On 17.11.20 19:19, Minchan Kim wrote:
> There is a need for special HW to require bulk allocation of
> high-order pages. For example, 4800 * order-4 pages, which
> would be minimum, sometimes, it requires more.
> 
> To meet the requirement, a option reserves 300M CMA area and
> requests the whole 300M contiguous memory. However, it doesn't
> work if even one of those pages in the range is long-term pinned
> directly or indirectly. The other option is to ask higher-order
> size (e.g., 2M) than requested order(64K) repeatedly until driver
> could gather necessary amount of memory. Basically, this approach
> makes the allocation very slow due to cma_alloc's function
> slowness and it could be stuck on one of the pageblocks if it
> encounters unmigratable page.
> 
> To solve the issue, this patch introduces cma_alloc_bulk.
> 
> 	int cma_alloc_bulk(struct cma *cma, unsigned int align,
> 		gfp_t gfp_mask, unsigned int order, size_t nr_requests,
> 		struct page **page_array, size_t *nr_allocated);
> 
> Most parameters are same with cma_alloc but it additionally passes
> vector array to store allocated memory. What's different with cma_alloc
> is it will skip pageblocks without waiting/stopping if it has unmovable
> page so that API continues to scan other pageblocks to find requested
> order page.
> 
> cma_alloc_bulk is best effort approach in that it skips some pageblocks
> if they have unmovable pages unlike cma_alloc. It doesn't need to be
> perfect from the beginning at the cost of performance. Thus, the API
> takes gfp_t to support __GFP_NORETRY which is propagated into
> alloc_contig_page to avoid significat overhead functions to inrecase
> CMA allocation success ratio(e.g., migration retrial, PCP, LRU draining
> per pageblock) at the cost of less allocation success ratio.
> If the caller couldn't allocate enough pages with __GFP_NORETRY, they
> could call it without __GFP_NORETRY to increase success ratio this time
> if they are okay to expense the overhead for the success ratio.

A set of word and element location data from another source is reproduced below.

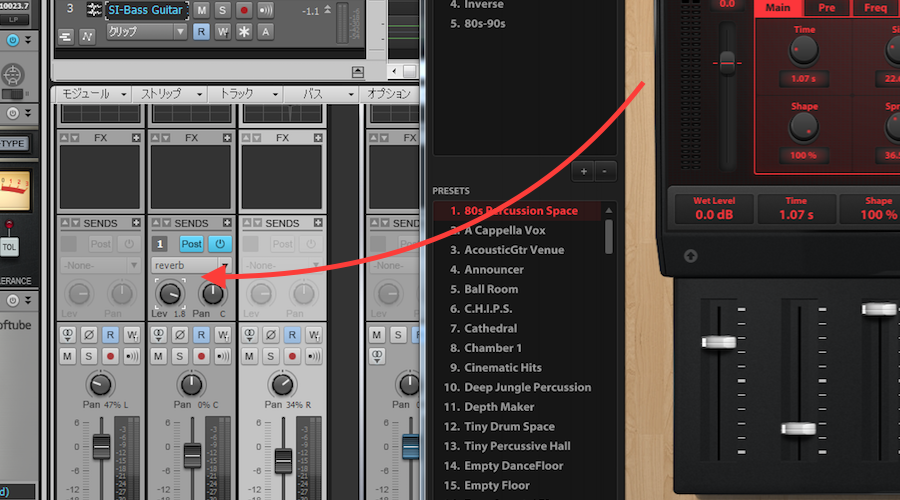Toggle the Post button on reverb send
Screen dimensions: 900x500
[x=191, y=244]
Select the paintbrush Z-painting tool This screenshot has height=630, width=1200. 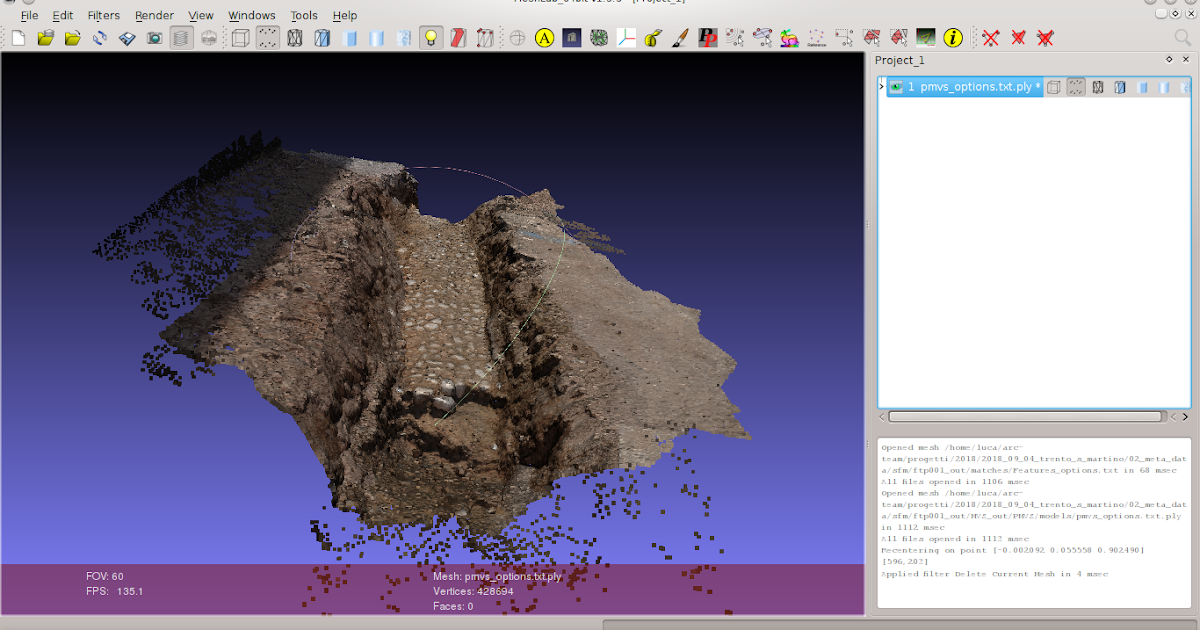680,38
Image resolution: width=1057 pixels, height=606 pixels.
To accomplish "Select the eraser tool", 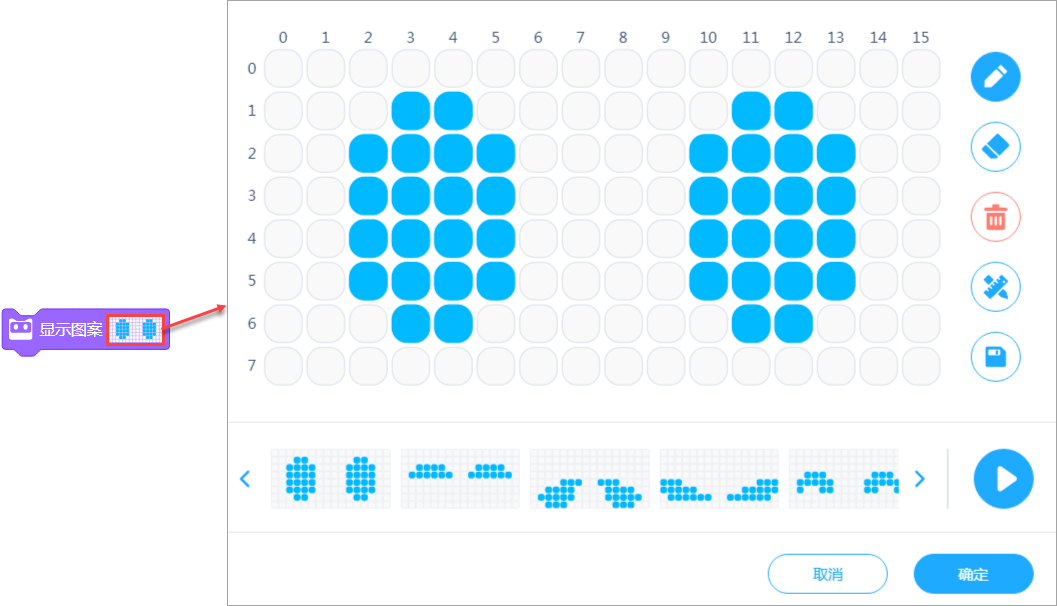I will click(995, 147).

I'm not a friend of connecting __GFP_NORETRY  to PCP and LRU draining.
Also, gfp flags apply mostly to compaction (e.g., how to allocate free
pages for migration), so this seems a little wrong.

Can we instead introduce

enum alloc_contig_mode {
	/*
	 * Normal mode:
	 *
	 * Retry page migration 5 times, ... TBD
	 *
	 */
	ALLOC_CONTIG_NORMAL = 0,
	/*
	 * Fast mode: e.g., used for bulk allocations.
         *
	 * Don't retry page migration if it fails, don't drain PCP
         * lists, don't drain LRU.
	 */
	ALLOC_CONTIG_FAST,
};

To be extended by ALLOC_CONTIG_HARD in the future to be used e.g., by
virtio-mem (disable PCP, retry a couple of times more often ) ...

-- 
Thanks,

David / dhildenb